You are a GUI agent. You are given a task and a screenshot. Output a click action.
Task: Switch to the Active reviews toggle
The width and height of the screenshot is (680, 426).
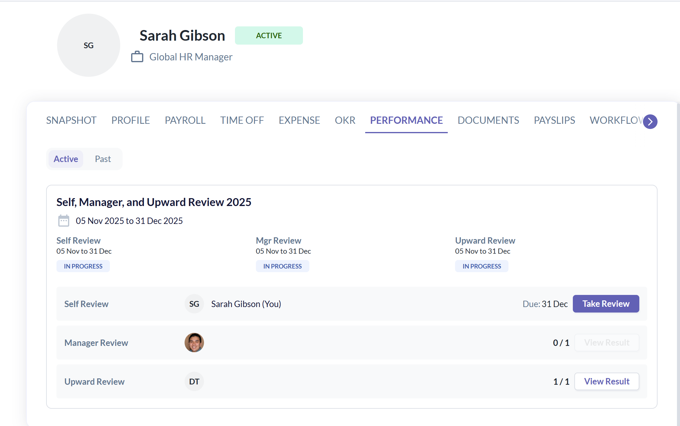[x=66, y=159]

# # #

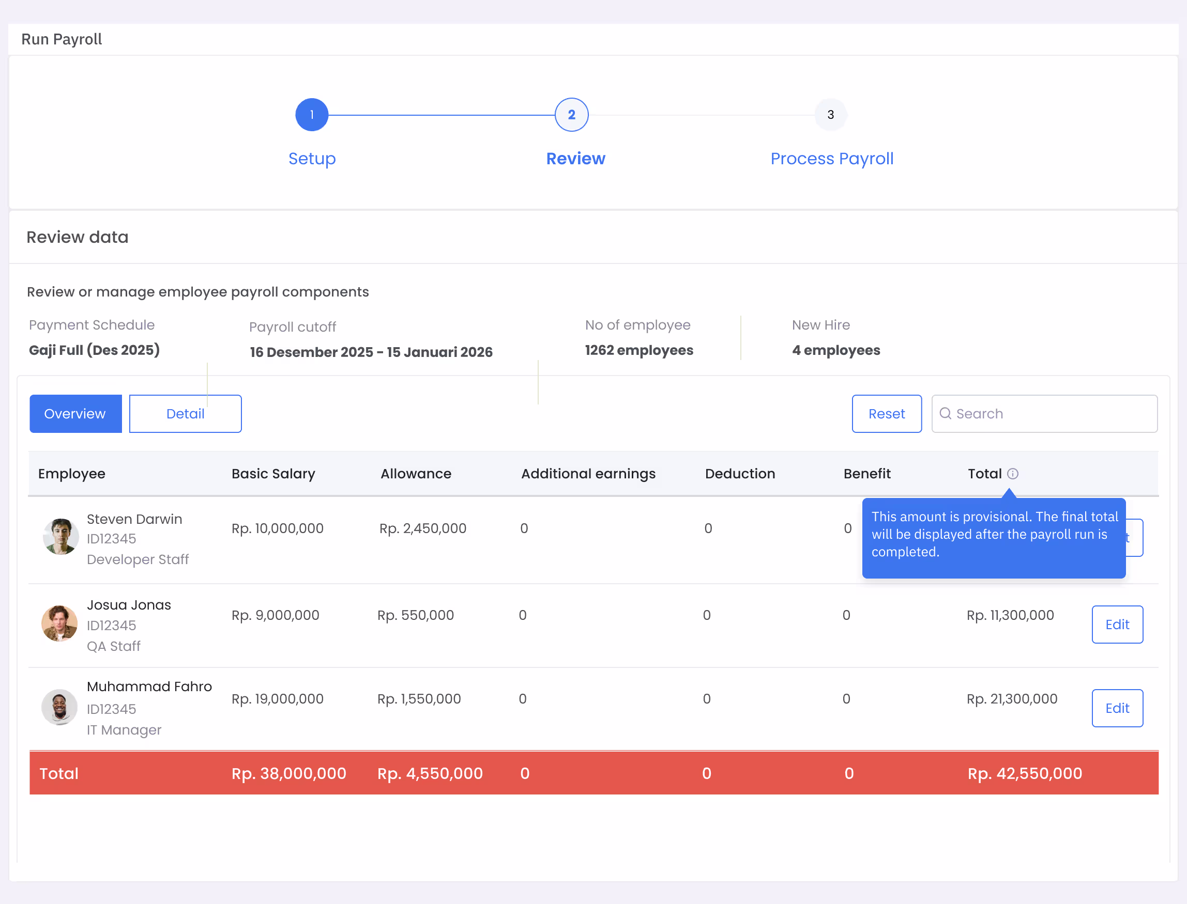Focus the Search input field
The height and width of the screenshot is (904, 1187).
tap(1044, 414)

# # #

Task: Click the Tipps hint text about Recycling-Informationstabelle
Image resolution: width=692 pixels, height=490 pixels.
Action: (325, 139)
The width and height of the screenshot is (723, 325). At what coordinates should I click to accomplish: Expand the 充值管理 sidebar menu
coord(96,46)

# # #

= SHORT PROBLEM =
Duplicate the lines above from the line with "Task: Click the" up to and including the line with "coord(96,46)".

= FULL ANSWER =
Task: Click the Tipps hint text about Recycling-Informationstabelle
Image resolution: width=692 pixels, height=490 pixels.
Action: (325, 139)
The width and height of the screenshot is (723, 325). At what coordinates should I click to accomplish: Expand the 充值管理 sidebar menu
coord(96,46)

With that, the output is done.